REPUBLIKA.CO.ID, Bagi anda yang kerap menggunakan obat penghilang rasa sakit, sebaiknya berhati-hati. Obat analgesik itu ternyata dapat meningkatkan risiko serangan jantung dan stroke ketika diasup dalam dosis besar atau dikonsumsi dalam jangka panjang, demikian menurut riset terbaru.
Pakar menganalisa lebih dari 30 uji klinis terhadap lebih dari 116 pasien untuk memeriksa efek obat penghilang rasa sakit terhadap kesehatan masyarakat.
Kecemasan itu erkait dengan obat anti-peradangan non steroid maupun anti-peradangan erbaru dikenal sebaga penghambat Cox-2. Dokter secara berkala meresepkan obat jenis itu sebagai perawatan kondisi nyeri, termasuk kepada pasien yang mengalami nyeri sendi akibat osteoarthritis.
Pada resep, obat diberikan dalam dosis lebih besar ketimbang obat-obat yang mudah dibeli di apotik, yang biasa digunakan untuk sakit kepala, demam dan nyeri.
Studi yang telah diterbitkan di British Medical Journal, menemukan bahwa obat jenis lumiracoxib dapat meningkatkan risiko sakit jantung, sementar ibuporofen terkait dengan risiko tertinggi pada stroke.
Lalu tipe diclofenac hampir meningkatkan risiko hingga tiga kali lipat.

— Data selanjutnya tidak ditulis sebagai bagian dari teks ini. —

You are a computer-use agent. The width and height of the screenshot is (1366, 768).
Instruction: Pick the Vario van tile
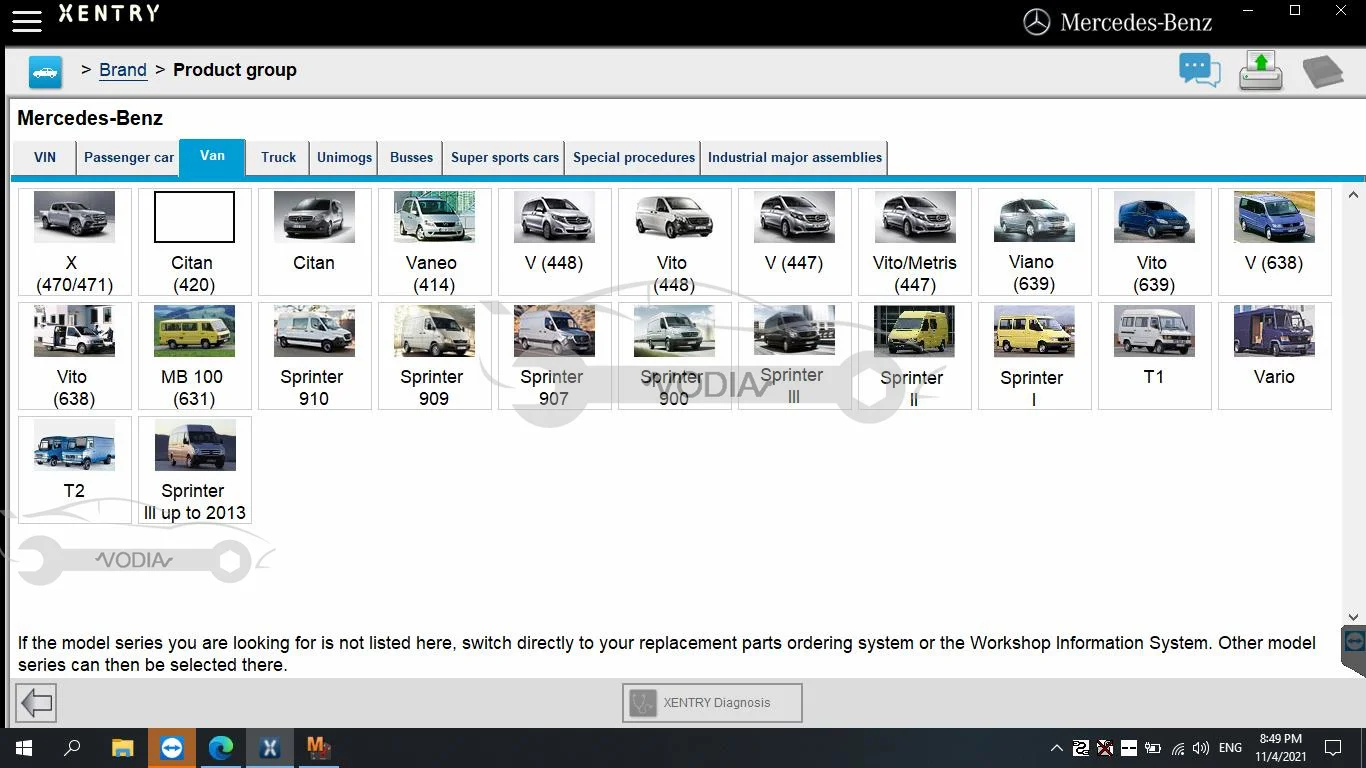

Sementara gabungan antara etoricoxib dan diclofenac diidentikkan dengan peningkatan risiko kematian akibat gangguan jantung, hingga empat kali lipat.
Para peneliti dari Universitas Bern, di Switzerland mengatakan, meski masih ada unsur ketidakpastian, namun hanya ada sedikit bukti yang menyatakan bahwa obat-obat yang diperiksa itu aman dalam soal pemicu gangguan jantung.
Dalam editorial jurnal tersebut, guru besar dari departemen pengobatan pencegahan di Nashville, Wyne Ray, mengatakan Naproxen terlihat yang paling kecil memicu risiko. "Risiko gangguan jantung perlu diperhatikan seksama ketika dokter meresepkan obat anti-peradangan non-steroid," ujarnya
Secara keseluruhan jumlah serangan jantung dan stroke yang dilaporkan termasuk rendah bila dibanding jumlah pasien. Dalam 29 uji klini, total terdapat 554 serangan jantung, sementara dalam 26 uji klinis terdapat 377 kasus stroke. Lalu dalam 28 uji klini hanya ada 676 kasus kematian.